### PROBLEM
What you should write out is every line from the one containing "Investor Relations (950, 91)" to the end of the data, exactly and with nothing else.

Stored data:

((

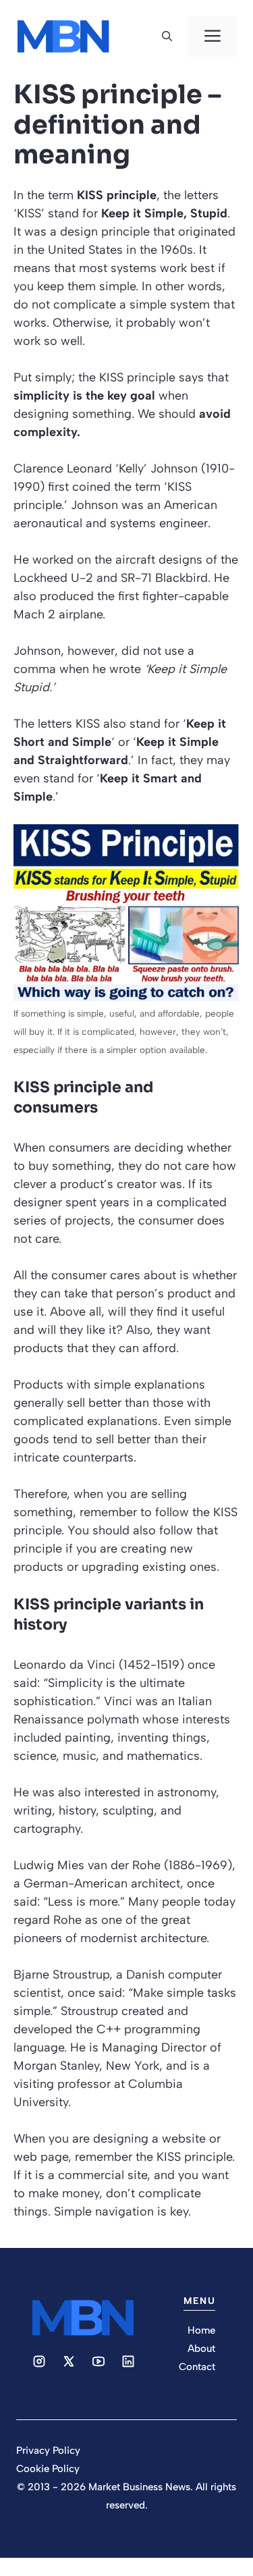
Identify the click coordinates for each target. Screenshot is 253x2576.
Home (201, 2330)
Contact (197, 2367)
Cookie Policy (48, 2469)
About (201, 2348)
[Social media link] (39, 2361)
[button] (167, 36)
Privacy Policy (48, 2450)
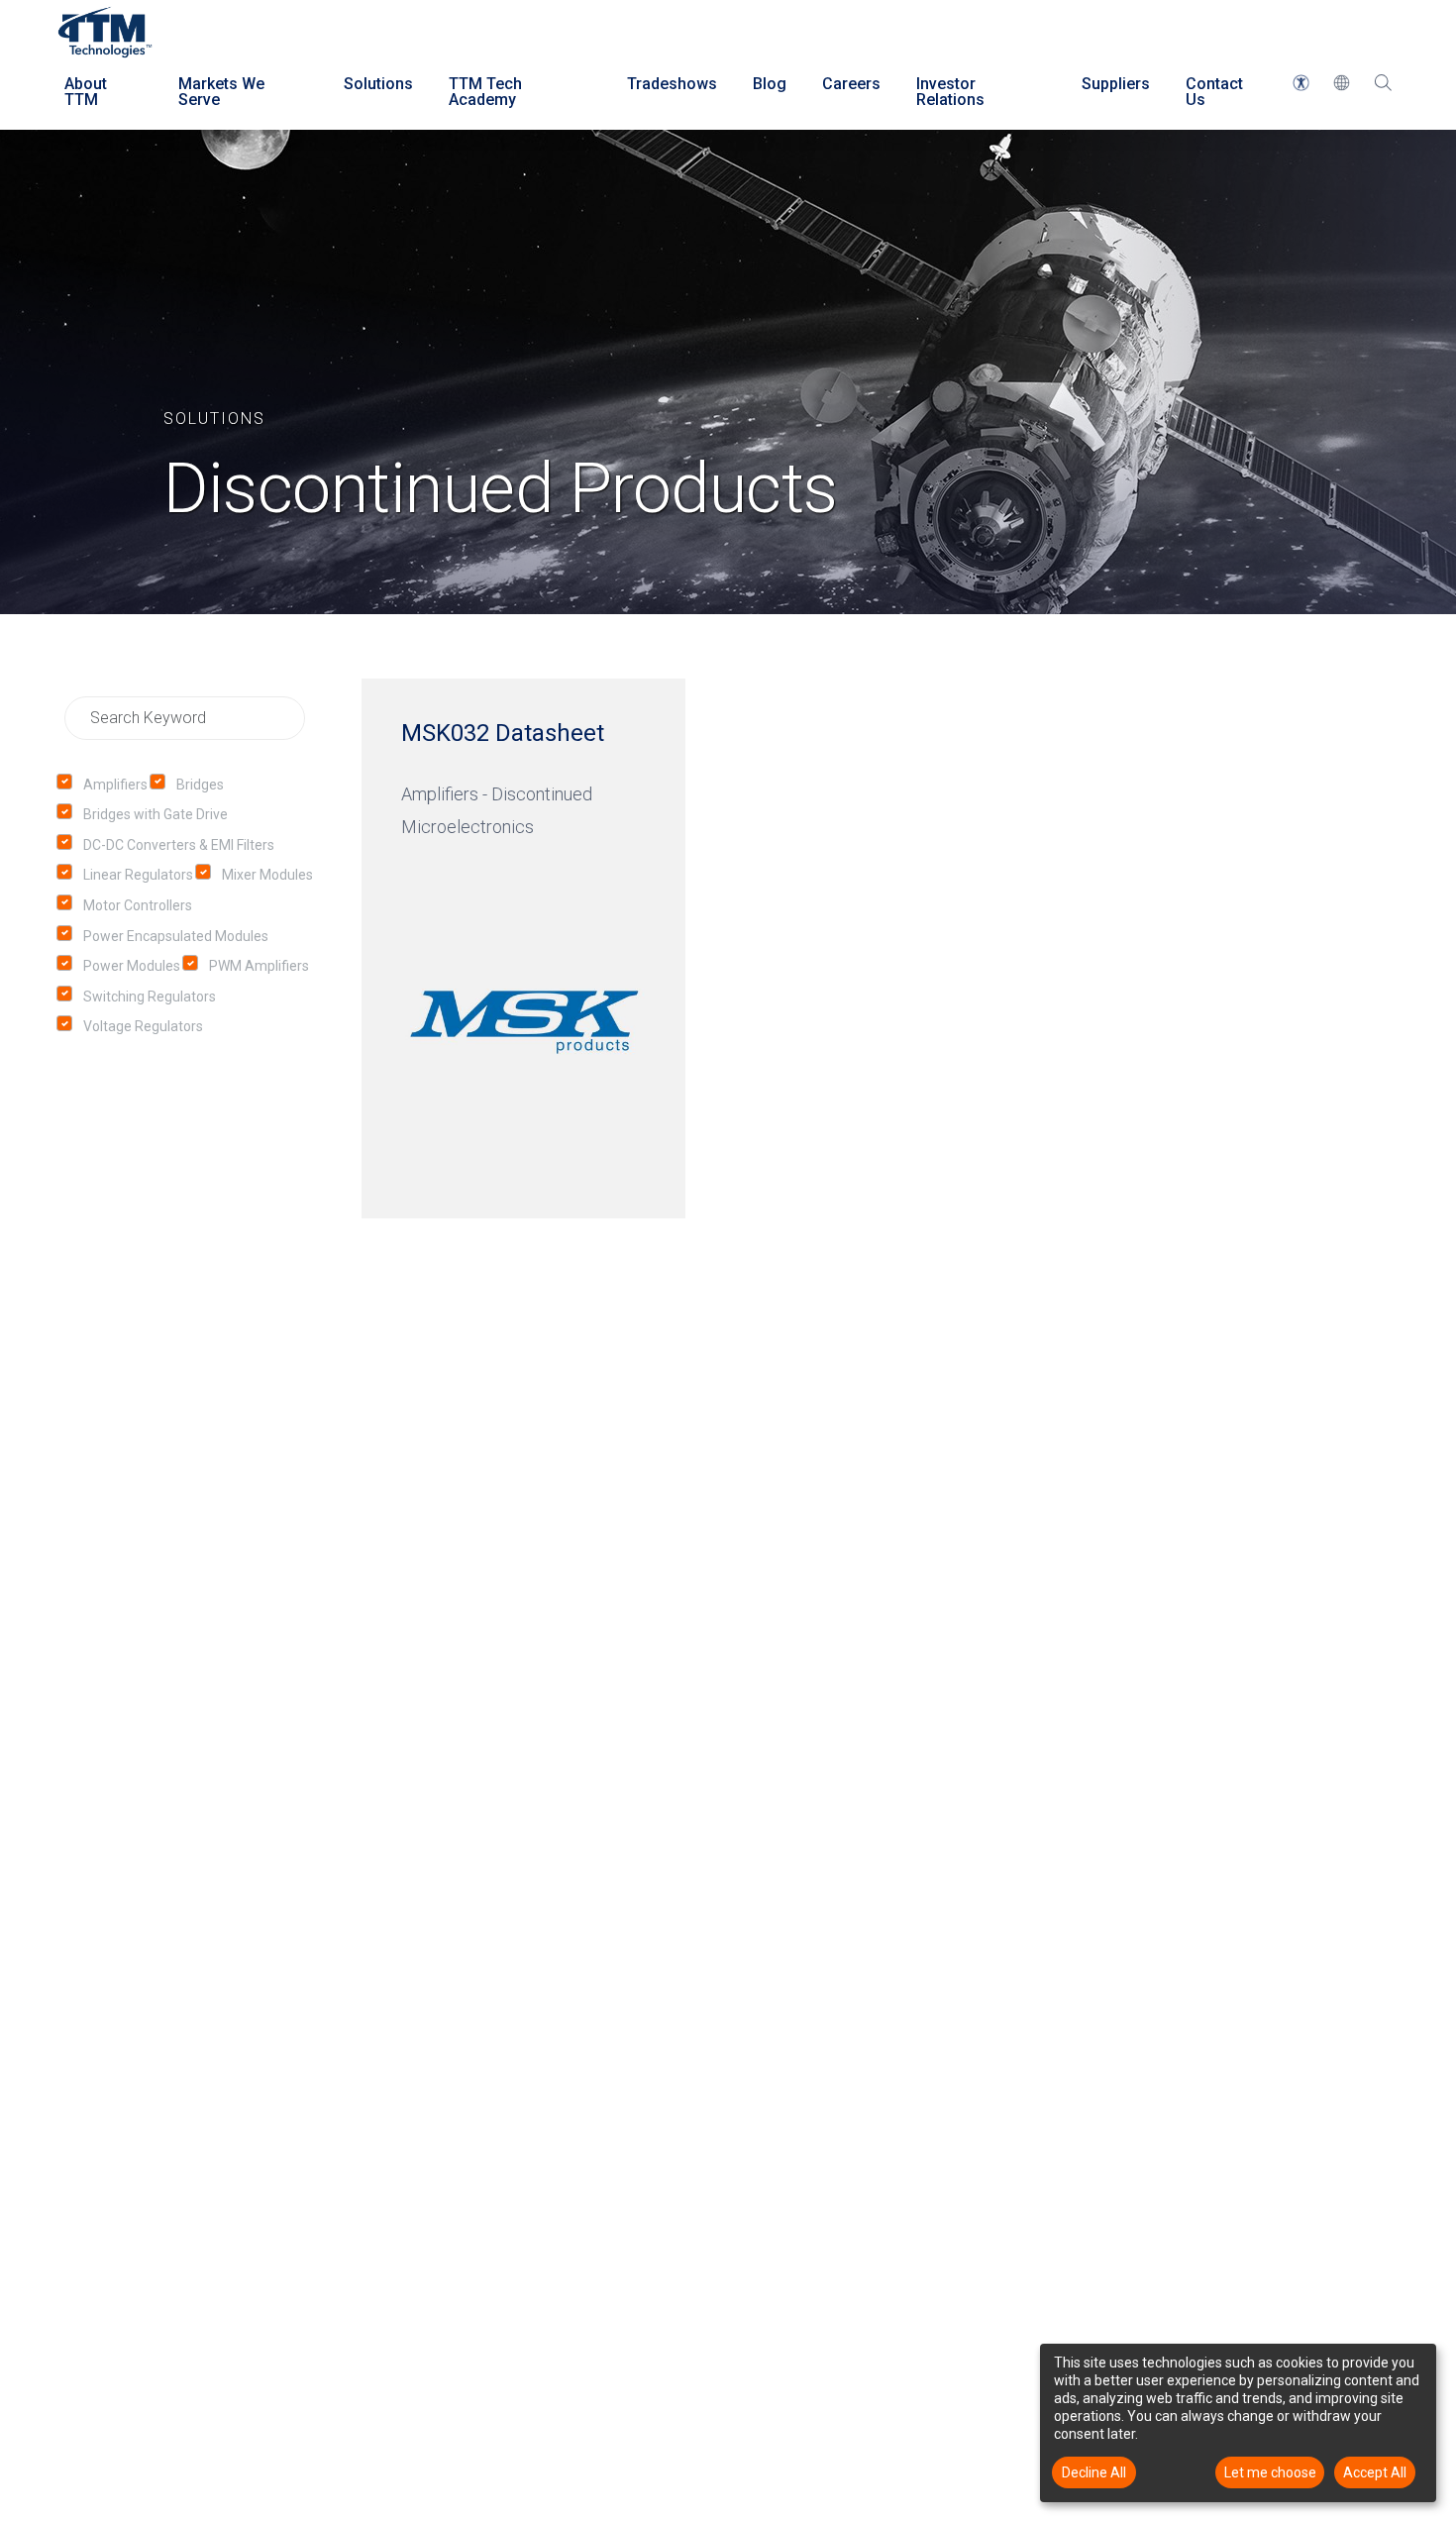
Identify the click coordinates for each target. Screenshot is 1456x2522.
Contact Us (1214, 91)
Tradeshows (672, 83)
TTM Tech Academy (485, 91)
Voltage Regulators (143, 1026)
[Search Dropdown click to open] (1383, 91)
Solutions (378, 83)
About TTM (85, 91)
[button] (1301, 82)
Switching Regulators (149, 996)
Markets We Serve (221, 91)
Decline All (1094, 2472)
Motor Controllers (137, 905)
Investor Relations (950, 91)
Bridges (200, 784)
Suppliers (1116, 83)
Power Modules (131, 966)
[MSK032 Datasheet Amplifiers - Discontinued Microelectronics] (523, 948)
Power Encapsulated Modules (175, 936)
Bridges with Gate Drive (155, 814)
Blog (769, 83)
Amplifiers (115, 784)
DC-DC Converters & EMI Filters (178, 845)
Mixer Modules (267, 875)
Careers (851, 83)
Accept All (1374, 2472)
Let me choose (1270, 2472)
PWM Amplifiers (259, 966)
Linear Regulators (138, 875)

))

### REPLY TO THE EXERCISE
Investor Relations (950, 91)
Bridges (200, 784)
Suppliers (1116, 83)
Power Modules (131, 966)
[MSK032 Datasheet Amplifiers - Discontinued Microelectronics] (523, 948)
Power Encapsulated Modules (175, 936)
Bridges with Gate Drive (155, 814)
Blog (769, 83)
Amplifiers (115, 784)
DC-DC Converters & EMI Filters (178, 845)
Mixer Modules (267, 875)
Careers (851, 83)
Accept All (1374, 2472)
Let me choose (1270, 2472)
PWM Amplifiers (259, 966)
Linear Regulators (138, 875)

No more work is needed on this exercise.